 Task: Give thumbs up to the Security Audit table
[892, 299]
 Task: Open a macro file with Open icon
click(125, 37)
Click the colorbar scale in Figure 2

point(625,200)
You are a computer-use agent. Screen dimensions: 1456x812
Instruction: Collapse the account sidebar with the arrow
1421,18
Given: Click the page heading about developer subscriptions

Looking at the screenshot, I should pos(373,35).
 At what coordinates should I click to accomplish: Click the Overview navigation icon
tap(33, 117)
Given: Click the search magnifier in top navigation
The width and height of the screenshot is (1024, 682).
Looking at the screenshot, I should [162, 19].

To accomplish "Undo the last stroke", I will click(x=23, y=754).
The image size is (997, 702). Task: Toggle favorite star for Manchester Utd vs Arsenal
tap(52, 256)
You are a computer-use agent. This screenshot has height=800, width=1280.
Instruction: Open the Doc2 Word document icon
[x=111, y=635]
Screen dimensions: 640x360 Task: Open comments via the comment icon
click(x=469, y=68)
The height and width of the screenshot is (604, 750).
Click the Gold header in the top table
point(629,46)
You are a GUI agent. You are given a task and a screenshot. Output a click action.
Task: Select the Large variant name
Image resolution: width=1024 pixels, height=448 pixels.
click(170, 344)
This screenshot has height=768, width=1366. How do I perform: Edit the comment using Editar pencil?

**WORK REQUEST:**
Could you restate every entry above word for word?

**COMPLETED EXERCISE:**
 Task: Give thumbs up to the Security Audit table
[892, 299]
 Task: Open a macro file with Open icon
click(125, 37)
Click the colorbar scale in Figure 2

point(625,200)
You are a computer-use agent. Screen dimensions: 1456x812
Instruction: Collapse the account sidebar with the arrow
1421,18
Given: Click the page heading about developer subscriptions

Looking at the screenshot, I should pos(373,35).
 At what coordinates should I click to accomplish: Click the Overview navigation icon
tap(33, 117)
Given: Click the search magnifier in top navigation
The width and height of the screenshot is (1024, 682).
Looking at the screenshot, I should [162, 19].

To accomplish "Undo the last stroke", I will click(x=23, y=754).
The image size is (997, 702). Task: Toggle favorite star for Manchester Utd vs Arsenal
tap(52, 256)
You are a computer-use agent. This screenshot has height=800, width=1280.
Instruction: Open the Doc2 Word document icon
[x=111, y=635]
Screen dimensions: 640x360 Task: Open comments via the comment icon
click(x=469, y=68)
The height and width of the screenshot is (604, 750).
Click the Gold header in the top table
point(629,46)
You are a GUI agent. You are given a task and a screenshot. Output a click action.
Task: Select the Large variant name
Image resolution: width=1024 pixels, height=448 pixels.
click(170, 344)
This screenshot has height=768, width=1366. How do I perform: Edit the comment using Editar pencil?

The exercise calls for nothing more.